(DIRECTIONS): Retype the lines from the line with "View the 1,442" up to and including the line with "Image resolution: width=400", and only those lines.

:: ENTRIES SUPPLIED

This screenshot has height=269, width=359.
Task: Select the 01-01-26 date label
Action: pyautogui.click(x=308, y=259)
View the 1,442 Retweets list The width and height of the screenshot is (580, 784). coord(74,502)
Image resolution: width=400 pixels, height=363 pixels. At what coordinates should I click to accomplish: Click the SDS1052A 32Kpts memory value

::::
:: ENTRIES SUPPLIED

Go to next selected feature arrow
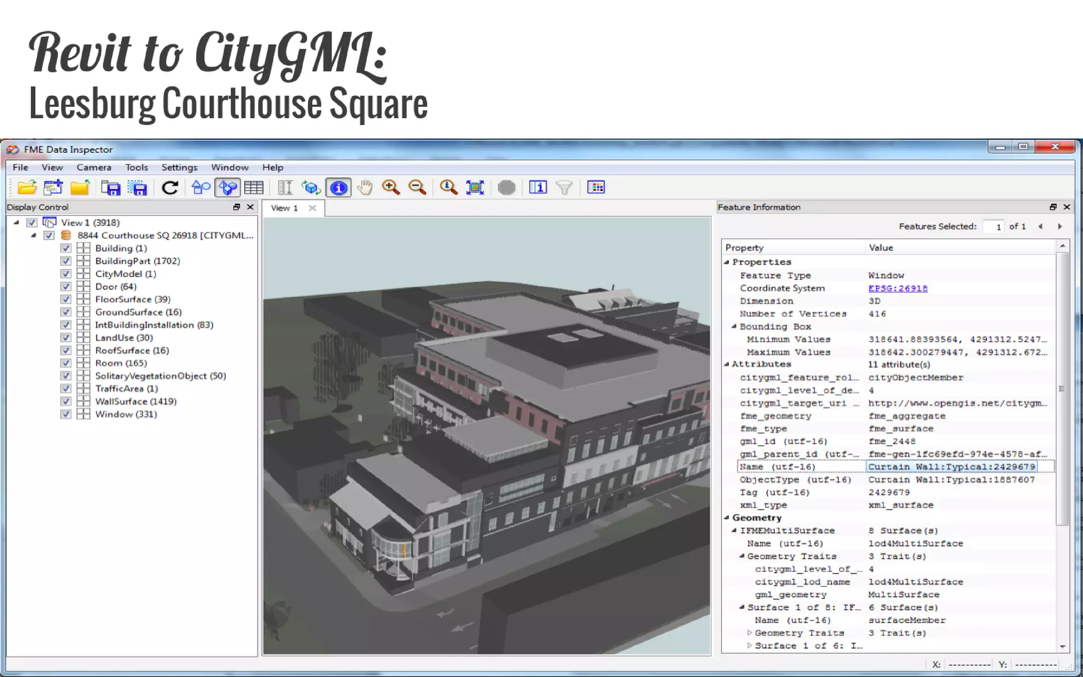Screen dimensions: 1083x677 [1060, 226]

::::

(TASK ANSWER):
View the 1,442 Retweets list The width and height of the screenshot is (580, 784). coord(74,502)
Image resolution: width=400 pixels, height=363 pixels. At what coordinates should I click to accomplish: Click the SDS1052A 32Kpts memory value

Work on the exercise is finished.